If you are a proud homeowner on Long Island, chances are that you have a home insurance policy. But having such a policy and knowing exactly what it provides cover against are two completely different things. Most of us hate to read long, technical documents, which means we might be paying for something we don’t really know much about. Luckily, after reading the following easy summary, you will know nearly everything you have to know about the undeniable benefits of home insurance.
Main dwelling
This part of the policy covers the home itself, i.e. the walls, ceiling, floors, etc. What is important here is to understand whether you are covered for the actual cash value of the property, or the replacement cost.
Particularly if you have an older home, the cash value might be well below the replacement cost, which means that should disaster strike, the insurance payout might not cover the cost of rebuilding your home. That is why most of the time it’s a good idea to ensure that you are covered for the replacement cost.
Other structures
This section of your home insurance policy provides cover for those structures that are not part of the main property, for example, the garage, a storage shed, a fence, or even the mailbox. Sometimes insurance firms also provide cover for the swimming pool under this section.
As a rule of thumb, the total amount covered by this part of the policy should be around 10% of the dwelling coverage - but it could be less (or more). If you have a barn and a double garage, you will e.g. need more cover than if you only have a single garage and a fence.
Insurers typically allow an amount between 2 percent and 70 percent of the main dwelling for this part of the policy.
Personal property
This section of the home insurance policy can be particularly tricky. What is important to know here is that the majority of home insurers place limits on how much they pay out for valuable items such as fur coats, works of art, or jewelry. If you, therefore, own a Picasso painting worth $10 million, don’t assume the standard policy will cover it. You are going to need an ‘endorsement’ for that, and pay an additional amount.
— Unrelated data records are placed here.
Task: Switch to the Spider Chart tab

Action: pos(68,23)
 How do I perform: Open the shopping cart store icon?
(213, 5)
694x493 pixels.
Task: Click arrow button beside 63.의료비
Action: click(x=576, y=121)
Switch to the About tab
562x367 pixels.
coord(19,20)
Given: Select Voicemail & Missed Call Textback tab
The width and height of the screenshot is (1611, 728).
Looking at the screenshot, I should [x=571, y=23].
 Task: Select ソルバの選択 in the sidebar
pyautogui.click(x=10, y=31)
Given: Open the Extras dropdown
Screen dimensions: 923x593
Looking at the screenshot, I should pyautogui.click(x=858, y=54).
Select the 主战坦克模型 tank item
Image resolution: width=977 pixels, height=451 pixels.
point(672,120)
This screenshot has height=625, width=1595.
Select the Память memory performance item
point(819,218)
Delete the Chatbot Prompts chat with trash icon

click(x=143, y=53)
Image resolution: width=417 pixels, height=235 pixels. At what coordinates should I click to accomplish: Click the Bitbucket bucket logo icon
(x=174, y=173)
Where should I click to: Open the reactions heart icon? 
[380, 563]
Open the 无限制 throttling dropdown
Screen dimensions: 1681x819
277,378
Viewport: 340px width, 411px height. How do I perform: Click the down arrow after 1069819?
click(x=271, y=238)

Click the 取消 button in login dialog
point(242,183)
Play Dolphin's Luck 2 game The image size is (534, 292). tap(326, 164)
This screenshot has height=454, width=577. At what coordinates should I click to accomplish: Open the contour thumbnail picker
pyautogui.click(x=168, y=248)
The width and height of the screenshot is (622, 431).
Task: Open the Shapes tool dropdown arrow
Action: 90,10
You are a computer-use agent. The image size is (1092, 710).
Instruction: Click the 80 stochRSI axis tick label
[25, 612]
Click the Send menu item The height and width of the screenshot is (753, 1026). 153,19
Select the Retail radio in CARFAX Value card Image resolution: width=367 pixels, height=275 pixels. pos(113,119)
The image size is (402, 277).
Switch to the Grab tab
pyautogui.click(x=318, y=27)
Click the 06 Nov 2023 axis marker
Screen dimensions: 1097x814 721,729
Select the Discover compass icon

Most people opt for between 50 and 70 percent of the value of the main dwelling for this part of the policy but once again it depends on your individual situation. If you don’t own a lot of valuable items, this is the section where you can save money by reducing the insured amount.
Loss of use
If you live in an area that is prone to disasters, this type of coverage can be crucial. It makes provision for the costs that you might have to incur if you are ever denied the use of your home by such an event. These costs could, for example, include staying in a hotel, and eating at your favorite restaurant if your home (including the kitchen) becomes unusable for some time.
Personal liability cover
This part of your home insurance policy provides protection if your dog should, for example, bite your boss or your mother-in-law when they come visiting. It will also cover damage incurred to their property while on the premises and their medical bills if they get hurt in the process.
Medical payments
The last section of a typical home insurance policy specifically covers medical expenses that arise because of an unintended injury to others while they are on your property. This usually refers to the cost of emergency medical care, without taking into account whose fault it was. An example could include the postman slipping on your wet garden path on his way to the front door and breaking his arm. If he subsequently decides to sue you, that will be covered by the personal liability cover of the policy.
Deductibles and coverage limits
Readers should also take into account that all these coverages are usually subject to a limit, i.e. a maximum amount the insurance firm is prepared to pay out per claim. The policy owner has to pay the rest. You might, however, be able to negotiate with the insurer about these limits before signing up for a policy. Also, don't forget that on Long Island we have to contend with a hurricane deductibles. Most of the national insurance companies will require that you have a large hurricane deductible...typically 5% of the dwelling amount. However, there are also options from many regional companies that write homeowners insurance on Long Island that may eliminate a special hurricane decutible.